I protagonisti principali portano tutti il medesimo nome, solo anagrammato in forme differenti in un gioco intenzionale di rimescolamento di carte narrative: a partire dal duo Morán + Román, per arrivare al terzetto anomalo di cui entrambi diventano parte anche se in tempi diversi della narrazione (con la Morna di cui uno e l’altro si innamorano e l’amica Norma a sua volta legata al compagno Ramón).

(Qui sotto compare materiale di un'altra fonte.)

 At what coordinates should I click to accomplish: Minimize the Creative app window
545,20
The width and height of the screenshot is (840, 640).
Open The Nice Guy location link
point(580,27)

Un gioco di contrapposizioni binarie riproposto ugualmente in tutti gli altri assi portanti dello script (opera dello stesso Moreno, il quale figura anche tra i montatori, a conferma della volontà di un controllo totale sul materiale): e cioè città/campagna, alienazione urbana/libertà rurale, lavoro/evasione, detenzione/avventura, sfruttamento capitalistico/affermazione individuale, e via dicendo.

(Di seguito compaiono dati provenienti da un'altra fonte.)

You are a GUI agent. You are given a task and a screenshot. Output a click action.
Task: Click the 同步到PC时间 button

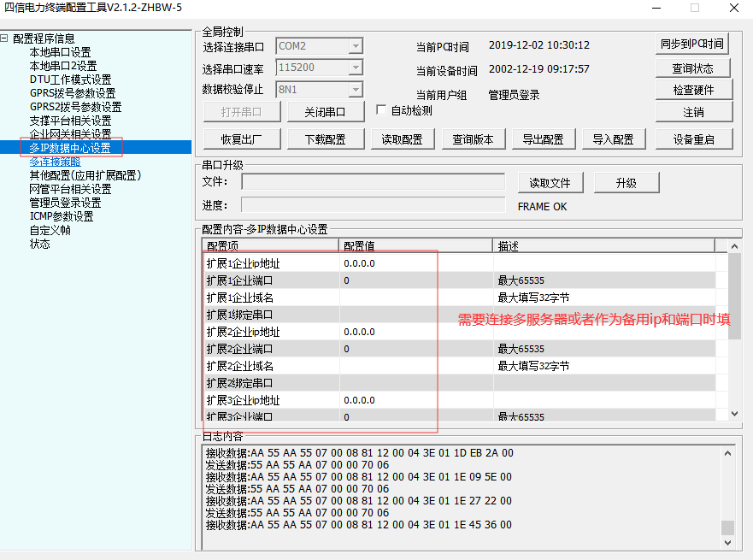[x=693, y=44]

Una struttura questa che da una parte si adatta perfettamente ai percorsi paralleli dei due protagonisti (uno che dalla cella pilota l’altro), e dall’altra rende più scorrevoli le tre ore e dieci di pellicola la cui dilatazione temporale nelle lunghe sequenze dedicate alla pura illustrazione di magnifici paesaggi della pampa contrapposti alle angustie metropolitane sembra solo all’apparenza fine a se stessa, trovando invece la sua ragione di essere nell’insistenza che l’intera sceneggiatura ha sul principio del ritorno alla natura, della fuga dalle costrizioni imposte del sistema e dell’affermazione di una vita possibile all’insegna della sostenibilità interiore ed ecologica. Una sceneggiatura che va detto a titolo di acribia è originale solo fino in parte perché il suo spunto centrale era già alla base di un classico del cinema argentino del 1949: ovvero Apenas un delincuente di Hugo Fregonese: nel quale un modesto impiegato di banca metteva a punto una rapina all’interno dell’istituto bancario in cui lavorava, con il triplice obiettivo di nascondere la ricca refurtiva, andare a costituirsi alle autorità e infine darsi alla bella vita una volta scontata la pena. Il protagonista di quel classico, interpretato da un famoso divo di fotoromanzi e telenovelas oltre che del grande schermo si chiamava José Morán… Solo un caso?